By Stuart Eisenberg
Ten years removed from the financial crisis, the single-family rental (SFR) market has seen explosive growth. With mortgages at the center of the crisis, the resulting spike in foreclosure rates and housing prices challenged homeownership as the status quo. The crash brought an outpouring of demand into the rental markets. From 2005 to 2015, more than 8 million new rental housing units were built to accommodate that demand, according to Harvard University’s Joint Center for Housing Studies.
REITs and other institutional investors first entered the SFR arena during the heart of the crisis. The business strategy at the onset was simple: Purchase distressed assets and wait for the prices to increase, converting properties into rentals to supply the newly ignited demand in the meantime.
As the housing market recovers, demand for rental properties has not subsided. Riding the wave of that demand, SFR REITs have built a sustainable business model. Smaller landlords still outnumber corporate SFR investors by a wide margin, but REITs have carved out a small share of the market. According to Seeking Alpha, 130,000 of the 16 million SFR units are REIT-owned.
The SFR market comprises a small—but mighty and expanding—segment of today’s overall REIT landscape. Blackstone’s successful debut of Invitation Homes in 2017 granted further legitimacy to a REIT sector still in its infancy. As the fifth listed SFR REIT, Invitation Homes raised $1.54 billion—the largest amount raised by a REIT across all sectors in three years. With rental demand forecasted to continue, SFR REITs are well-positioned for the future.
What’s tipping the scales from homeownership to rentals?
Millennials are often identified as key drivers in the shift from owning to renting, and the data supports that claim: Nearly two-thirds of millennials lived in rental properties in 2016. However, a strictly generational lens obscures the full story.
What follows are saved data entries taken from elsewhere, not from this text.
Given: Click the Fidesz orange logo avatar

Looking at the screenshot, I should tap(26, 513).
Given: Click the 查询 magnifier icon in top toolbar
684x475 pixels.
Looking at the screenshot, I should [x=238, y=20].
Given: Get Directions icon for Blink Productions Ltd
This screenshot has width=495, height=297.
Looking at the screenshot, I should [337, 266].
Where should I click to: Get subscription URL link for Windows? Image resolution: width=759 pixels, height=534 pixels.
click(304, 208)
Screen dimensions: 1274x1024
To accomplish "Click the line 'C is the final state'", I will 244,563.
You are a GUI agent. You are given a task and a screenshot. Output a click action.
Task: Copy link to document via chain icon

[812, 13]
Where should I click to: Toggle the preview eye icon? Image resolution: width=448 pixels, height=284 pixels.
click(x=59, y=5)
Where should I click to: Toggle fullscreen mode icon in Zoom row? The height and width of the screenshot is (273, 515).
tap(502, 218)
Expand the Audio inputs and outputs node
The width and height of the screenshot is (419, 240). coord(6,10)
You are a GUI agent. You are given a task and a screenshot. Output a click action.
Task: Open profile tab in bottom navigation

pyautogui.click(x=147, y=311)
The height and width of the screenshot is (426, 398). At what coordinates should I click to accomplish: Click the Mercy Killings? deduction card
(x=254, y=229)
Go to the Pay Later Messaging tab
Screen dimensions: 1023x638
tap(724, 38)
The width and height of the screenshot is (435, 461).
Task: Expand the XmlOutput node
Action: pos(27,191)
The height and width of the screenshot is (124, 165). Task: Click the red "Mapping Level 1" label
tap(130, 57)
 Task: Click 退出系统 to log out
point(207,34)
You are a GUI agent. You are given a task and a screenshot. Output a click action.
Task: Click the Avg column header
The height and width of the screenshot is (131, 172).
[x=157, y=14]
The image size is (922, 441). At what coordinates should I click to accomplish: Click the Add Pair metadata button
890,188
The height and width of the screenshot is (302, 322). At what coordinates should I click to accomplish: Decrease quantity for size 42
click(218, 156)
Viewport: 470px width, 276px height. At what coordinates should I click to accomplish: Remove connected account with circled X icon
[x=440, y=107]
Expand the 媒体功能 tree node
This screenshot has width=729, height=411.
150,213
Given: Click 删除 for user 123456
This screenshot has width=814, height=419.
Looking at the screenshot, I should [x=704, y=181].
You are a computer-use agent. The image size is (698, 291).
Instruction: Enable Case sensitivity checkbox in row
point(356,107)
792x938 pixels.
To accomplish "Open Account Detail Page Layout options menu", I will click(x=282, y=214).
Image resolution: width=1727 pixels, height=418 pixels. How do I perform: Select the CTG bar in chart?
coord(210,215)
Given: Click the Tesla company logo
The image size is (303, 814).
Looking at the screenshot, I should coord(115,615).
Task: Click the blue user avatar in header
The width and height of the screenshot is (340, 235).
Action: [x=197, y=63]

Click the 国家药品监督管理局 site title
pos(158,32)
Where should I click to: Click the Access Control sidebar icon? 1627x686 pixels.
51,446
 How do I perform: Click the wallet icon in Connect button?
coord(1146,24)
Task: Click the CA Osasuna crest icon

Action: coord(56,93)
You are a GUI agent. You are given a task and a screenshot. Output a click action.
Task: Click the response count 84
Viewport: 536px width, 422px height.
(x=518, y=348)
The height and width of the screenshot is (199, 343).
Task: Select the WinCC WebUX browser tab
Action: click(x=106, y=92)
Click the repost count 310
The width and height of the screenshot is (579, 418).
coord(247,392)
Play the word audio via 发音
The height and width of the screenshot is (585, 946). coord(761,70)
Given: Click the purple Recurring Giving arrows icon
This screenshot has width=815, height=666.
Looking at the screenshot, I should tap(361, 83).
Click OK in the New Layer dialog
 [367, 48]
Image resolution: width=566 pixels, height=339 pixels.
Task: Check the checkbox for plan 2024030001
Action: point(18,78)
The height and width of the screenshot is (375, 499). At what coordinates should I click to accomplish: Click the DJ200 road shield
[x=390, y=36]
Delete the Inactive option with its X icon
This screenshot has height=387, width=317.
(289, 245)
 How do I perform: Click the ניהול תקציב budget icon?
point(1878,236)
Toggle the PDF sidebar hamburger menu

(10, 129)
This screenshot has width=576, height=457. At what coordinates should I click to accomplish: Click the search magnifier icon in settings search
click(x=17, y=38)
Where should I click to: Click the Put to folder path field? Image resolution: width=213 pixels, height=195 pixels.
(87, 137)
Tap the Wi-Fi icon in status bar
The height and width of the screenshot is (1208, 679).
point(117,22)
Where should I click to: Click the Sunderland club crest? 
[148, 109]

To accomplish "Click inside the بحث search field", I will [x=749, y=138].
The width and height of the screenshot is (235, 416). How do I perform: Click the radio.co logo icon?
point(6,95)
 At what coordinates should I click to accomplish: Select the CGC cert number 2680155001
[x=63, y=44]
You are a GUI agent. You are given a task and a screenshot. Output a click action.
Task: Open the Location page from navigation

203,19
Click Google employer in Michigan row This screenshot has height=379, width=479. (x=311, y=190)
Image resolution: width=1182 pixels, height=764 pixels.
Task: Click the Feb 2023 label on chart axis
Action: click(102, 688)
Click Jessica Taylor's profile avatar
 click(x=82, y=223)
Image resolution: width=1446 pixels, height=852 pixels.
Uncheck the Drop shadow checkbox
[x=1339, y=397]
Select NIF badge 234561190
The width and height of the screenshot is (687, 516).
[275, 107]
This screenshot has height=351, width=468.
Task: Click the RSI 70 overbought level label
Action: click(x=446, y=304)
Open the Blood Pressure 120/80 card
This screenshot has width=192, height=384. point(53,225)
Many of those younger renters reside in apartments in large cities versus single-family rental homes more commonly found in markets like Atlanta, the outskirts of Los Angeles and Phoenix. Houses for rent in Los Angeles and in many of the larger markets are likely less accessible to younger generations due to their higher costs.
A recent analysis published in Seeking Alpha reveals that the majority (58 percent) of SFR residents are between 35 and 64 years old—predominantly Generation Xers. Additional research suggests income levels might be the common variable. A U.S. Census survey reveals that about half of American renters are cost-burdened—rent accounts for more than 30 percent of their income.
The path forward for SFR REITs
With just a fraction of the nation’s SFR homes under institutional investors’ ownership, opportunities for REITs to further expand into this space are vast. In their early years, SFR REITs prioritized growth, primarily through acquisitions of pools of foreclosed properties and consolidation. Invitation Homes became the largest SFR company following a 2017 merger with Starwood Waypoint Homes—a REIT already the product of a merger two years earlier.
While juggling the day-to-day balance of keeping vacancies low and rents competitive, some players in the SFR space are expanding their purview beyond property management. American Homes for Rent, for instance, is actively engaged in bringing new supply online through partnerships and subsidiaries with developers specialized in ‘build-to-rent’ properties. Overall new ‘build-to-rent’ properties increased by six percent between 2016 and 2017, according to the National Real Estate Investor, a gesture to market confidence in future demand.
What’s next for corporate SFR investors? REITs are emerging from their growth-phase and breaking new ground to cement their place in the SFR industry.
Stuart Eisenberg is a partner and leader of BDO’s Real Estate & Construction practice.